- _ACTION ITEM_: From the data that follows, report how many lines hold the string "Hand", giving only the number.

┄┄┄┄┄┄┄┄┄┄┄┄┄┄┄┄┄┄┄┄

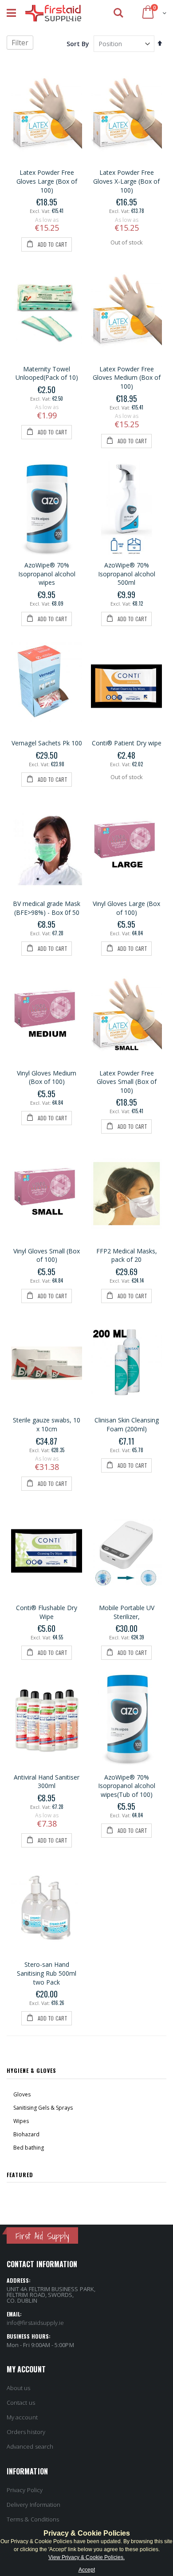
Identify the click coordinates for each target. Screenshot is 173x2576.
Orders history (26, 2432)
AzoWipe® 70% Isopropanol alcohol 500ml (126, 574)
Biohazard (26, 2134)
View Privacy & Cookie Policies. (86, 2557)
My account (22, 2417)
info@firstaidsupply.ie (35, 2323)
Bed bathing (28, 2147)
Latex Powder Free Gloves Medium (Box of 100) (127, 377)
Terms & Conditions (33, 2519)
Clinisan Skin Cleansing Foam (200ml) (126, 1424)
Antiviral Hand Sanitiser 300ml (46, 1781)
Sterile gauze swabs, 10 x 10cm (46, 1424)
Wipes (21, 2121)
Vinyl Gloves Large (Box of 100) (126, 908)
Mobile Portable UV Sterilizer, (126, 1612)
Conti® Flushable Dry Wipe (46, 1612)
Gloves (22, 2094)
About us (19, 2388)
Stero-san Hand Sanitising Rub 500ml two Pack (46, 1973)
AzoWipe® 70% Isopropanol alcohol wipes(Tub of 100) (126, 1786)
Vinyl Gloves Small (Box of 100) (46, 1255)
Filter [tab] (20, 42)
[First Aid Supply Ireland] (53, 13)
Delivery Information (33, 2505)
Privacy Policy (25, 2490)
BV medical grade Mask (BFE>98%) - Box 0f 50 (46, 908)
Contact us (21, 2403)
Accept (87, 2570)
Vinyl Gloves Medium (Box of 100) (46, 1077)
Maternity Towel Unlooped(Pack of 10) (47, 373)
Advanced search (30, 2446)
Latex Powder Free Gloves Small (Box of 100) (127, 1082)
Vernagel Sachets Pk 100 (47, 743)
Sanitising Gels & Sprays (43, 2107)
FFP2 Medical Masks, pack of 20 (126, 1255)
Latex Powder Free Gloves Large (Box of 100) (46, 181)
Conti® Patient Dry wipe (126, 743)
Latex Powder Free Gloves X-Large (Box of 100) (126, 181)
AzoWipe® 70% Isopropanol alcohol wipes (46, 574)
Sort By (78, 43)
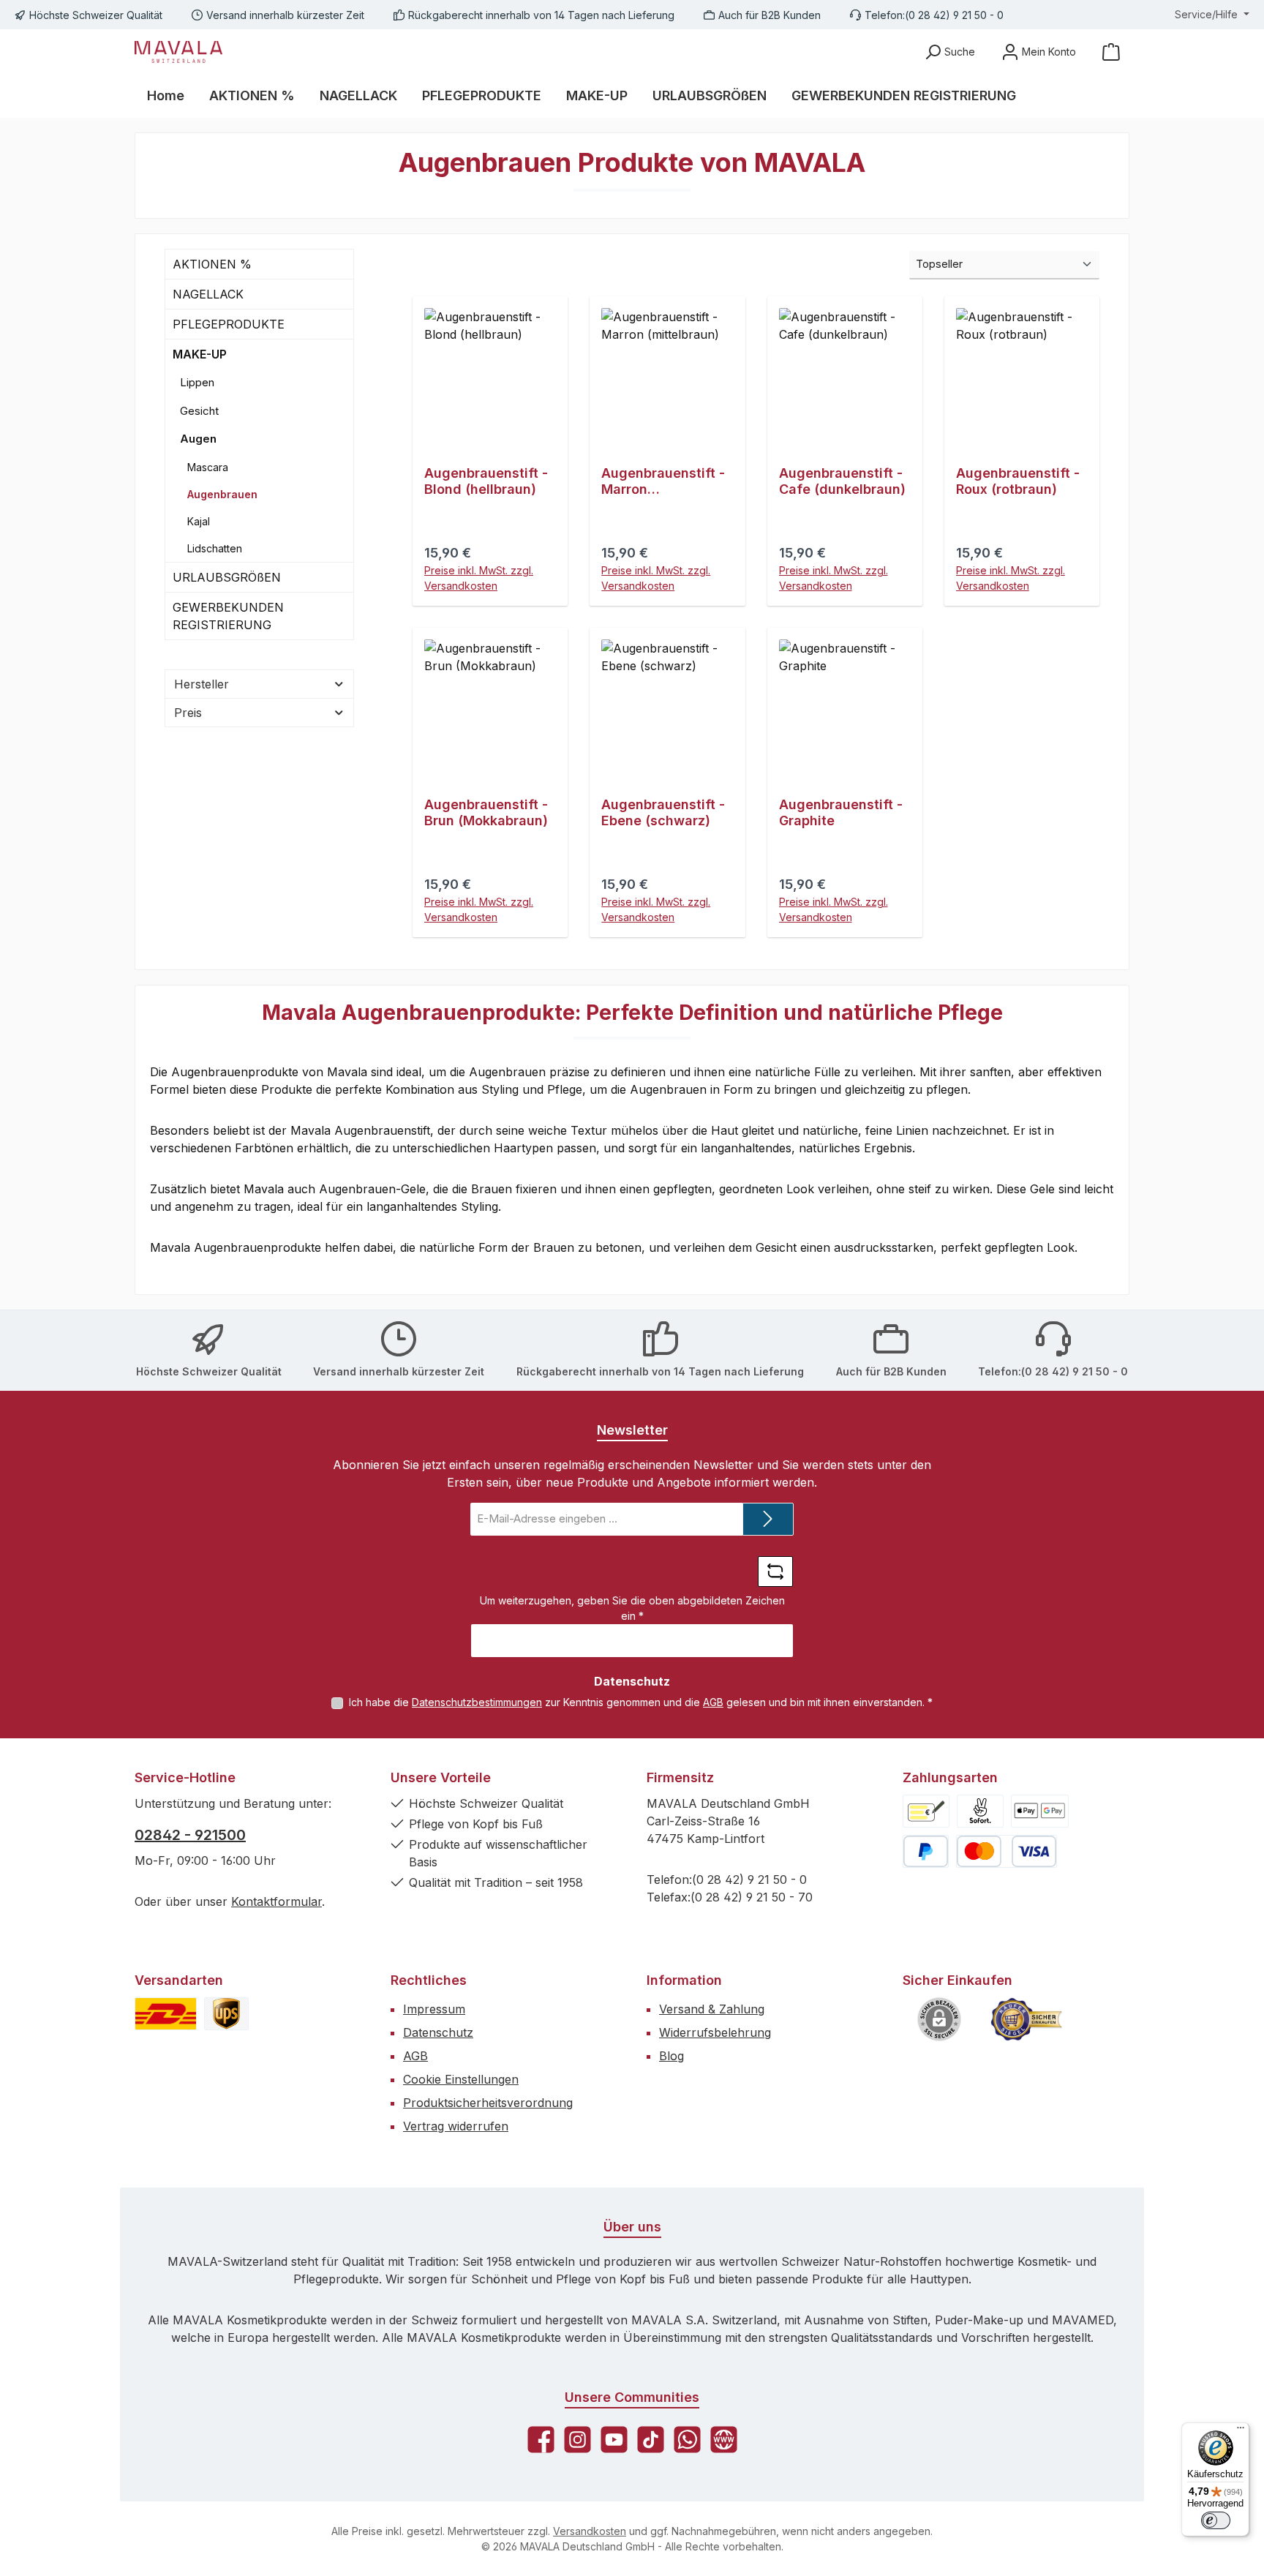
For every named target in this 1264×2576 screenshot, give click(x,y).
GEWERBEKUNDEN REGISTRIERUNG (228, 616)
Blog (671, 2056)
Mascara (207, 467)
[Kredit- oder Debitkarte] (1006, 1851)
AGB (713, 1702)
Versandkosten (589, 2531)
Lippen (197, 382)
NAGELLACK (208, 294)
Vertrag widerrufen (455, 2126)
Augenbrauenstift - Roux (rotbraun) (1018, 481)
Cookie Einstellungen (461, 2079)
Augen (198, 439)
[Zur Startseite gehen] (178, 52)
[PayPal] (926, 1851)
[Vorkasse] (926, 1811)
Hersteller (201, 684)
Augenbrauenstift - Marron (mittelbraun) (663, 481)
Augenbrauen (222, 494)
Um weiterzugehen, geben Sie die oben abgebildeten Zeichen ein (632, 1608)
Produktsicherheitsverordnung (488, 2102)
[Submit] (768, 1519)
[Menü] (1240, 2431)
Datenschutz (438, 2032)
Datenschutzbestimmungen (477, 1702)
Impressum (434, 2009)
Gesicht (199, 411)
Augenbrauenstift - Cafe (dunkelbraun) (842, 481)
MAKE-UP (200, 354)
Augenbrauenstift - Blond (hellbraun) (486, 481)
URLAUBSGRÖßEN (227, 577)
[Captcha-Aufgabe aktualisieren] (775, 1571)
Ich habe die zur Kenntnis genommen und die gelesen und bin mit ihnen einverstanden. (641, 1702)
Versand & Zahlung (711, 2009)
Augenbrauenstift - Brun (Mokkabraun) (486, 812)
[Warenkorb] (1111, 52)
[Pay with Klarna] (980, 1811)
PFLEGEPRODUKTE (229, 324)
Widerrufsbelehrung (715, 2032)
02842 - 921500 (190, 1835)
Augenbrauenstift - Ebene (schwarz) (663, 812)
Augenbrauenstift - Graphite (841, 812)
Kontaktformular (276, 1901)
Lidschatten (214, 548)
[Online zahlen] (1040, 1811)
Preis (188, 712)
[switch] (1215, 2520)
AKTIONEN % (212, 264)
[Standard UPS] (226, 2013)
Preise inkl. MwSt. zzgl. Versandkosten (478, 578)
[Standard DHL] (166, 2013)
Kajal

┄┄┄┄┄┄┄┄┄┄┄┄┄┄┄┄┄┄┄┄

- _OUTPUT BELOW_: 2